Pick up the essay on Europe's strategic independence from America after its final paragraph and carry it forward.

PROVIDED TEXT:

begin

It's Time To Treat America as a Lost Cause
On strategic independence for Europe
Erstwhile Atlanticist I may be, but the fact the scales have long since fallen from my eyes doesn’t temper my sadness at the state of America. Nor does it make the obvious conclusion after the last year, and in particular the last week, any easier: that Europe (including Britain) must get serious or we are damned.
It should come as no surprise that Trump is threatening Europe over Greenland. The continent, Britain perhaps more than most, spent 2025 acting as if the normal rules of West-on-West diplomacy still applied to America. They do not.
Trump is an evil man who governs in naked self-interest, but far more terrifying than the third-rate mind bullying Europe’s democracies is the fact he is able to do with seemingly no limits.
America’s institutions are supine and its politicians are all – whatever side of the aisle they sit on – cowardly, impotent, or a combination of the two. A robust nation isn’t led by men who are evil or senile; from 2017–2021 the US was led by the former, from 2021–2025 it was led by the latter, and now it appears blessed with both. This is the pattern of a superpower in freefall.
“The American people were prepared to re-elect a man who tried to destroy their democracy; who might they invite into the Oval Office next?”
Trump has the attention span of a gnat; to call him a third-rate mind would be an undue kindness. He may forget about Greenland as quickly as he has turned the island into a crisis; he may move on to the next bout of law-breaking, to cause the next international incident that drives America’s allies into the hands of the Chinese or pushes them onto the warpath of the Russians.
Perhaps we get through the next three years with gentle diplomacy, pretending that Trump is an aberration. But the American people were prepared to re-elect a man who tried to destroy their democracy; who might they invite into the Oval Office next?
As it turns out Trump is not Hitler; he has no grand ideological mission; he believes in “the great replacement” only so far as it serves his ends. Far worse is that the corrupted and enfeebled American polity is ripe for somebody brighter and more principled but no less evil to inflict much greater harm on the world – and the American people.
And then there’s always the chance Trump does follow through on his threats, either today or some other time in the next three years; he is, after all, both stupid and selfish. Either way, this is not a country to be relied upon or that can be gamed into continuing as our security blanket.
Getting Serious
The depth of our defensive reliance on America is staggering. To use Britain as an example: our Trident nuclear deterrent relies on missiles that can only be maintained and repaired by the U.S.; our F-35B fighter jets rely on American data and parts; our air-air refuelling capability is limited; and we lack the munitions or “magazine depth” to keep our guns and artillery firing for more than a few weeks without U.S. industrial capacity. These are just a few examples; there are many more across the continent.
We urgently need to divide our defensive labour. Europe has 178 different types of defence system compared to the 30 used by America. It would be more efficient if the big powers could put aside nationalistic concerns about domestic designs and harmonise around a smaller number of systems. That way, they could benefit from easier repairs and economies of scale.
Similarly, there needs to be a smarter distribution of abilities. Britain and France should take on the burden of replacing the American nuclear umbrella. Maintaining – and realistically improving and expanding – a nuclear deterrent is expensive, so the British and French should focus their resources here, while the other major European powers such as Germany and Poland can focus on conventional forces.

end

COLLECTED DATA:
begin

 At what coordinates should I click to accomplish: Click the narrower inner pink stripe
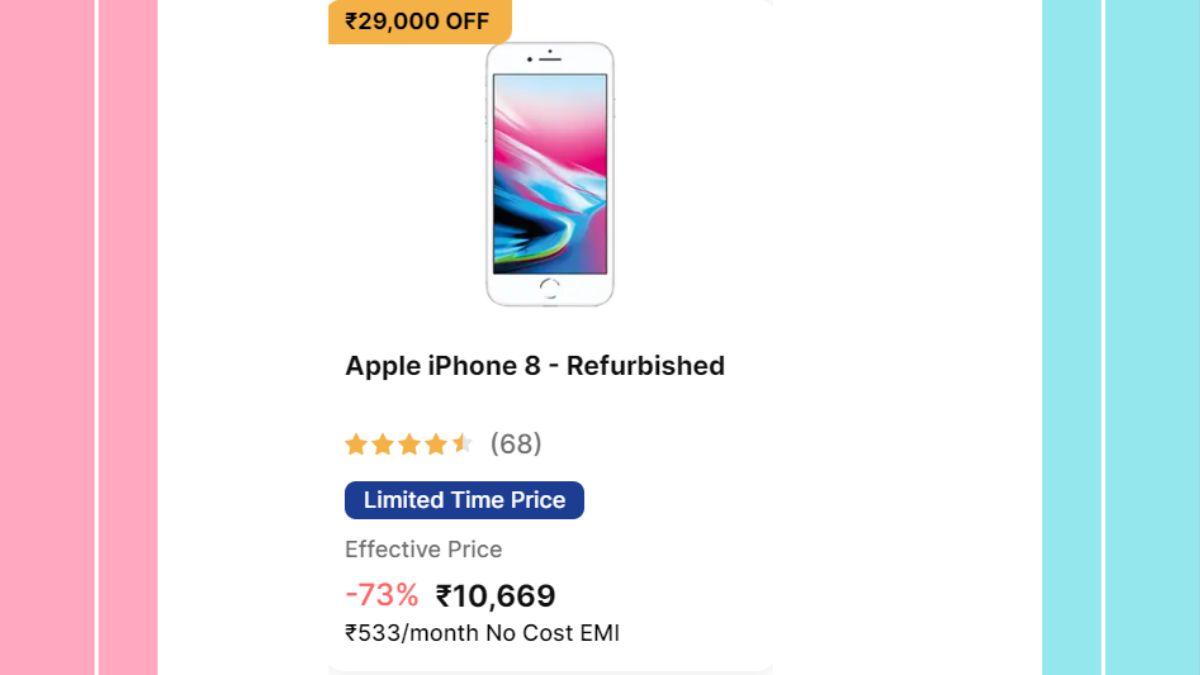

end

OUTPUT FOR THIS TASK:
While this would require a radical shift towards a joint Anglo-French nuclear doctrine, the alternatives are more proliferation or continued reliance on America. The former is undesirable; the latter is impossible.
“We have created a continent of conservatives who care more about reducing risk than nurturing talent.”
Just as important as defence is the growth needed to pay for it. Europe is a continent making yesterday’s goods, such as combustion engines, when it needs to be unleashing the technologies of tomorrow. The reason it hasn’t done so, and the reason why there is not a single British or European tech giant, is because we have regulated them out of existence.
We have created a continent of conservatives who care more about reducing risk than nurturing talent. The EU should ditch onerous regulations that chase away investment, like the Digital Markets Act, and should implement the reforms proposed by the Draghi Report in full.
The Labour government in Britain should do what it was elected to do and dash for growth, going full speed ahead on planning reform and ditching the Online Safety Act and its onerous workers’ rights legislation.
Shifting the Vibe
To do all of this, we will need three massive things. Firstly, a culture shift: we need to ditch the precautionary principle that has opened up an innovation chasm between Europe and America. If you become experts in banning and regulating, you simply choke off new ideas before they can bring social and economic goods, and in the end, you run out of things to regulate and ban. The free world needs a new leader, but we don’t currently look like we care enough about the “free” bit.
Secondly, it’s going to require flexibility and the acceptance that Europe may need to create new institutions or formations rather than rejigging its current bloated setup.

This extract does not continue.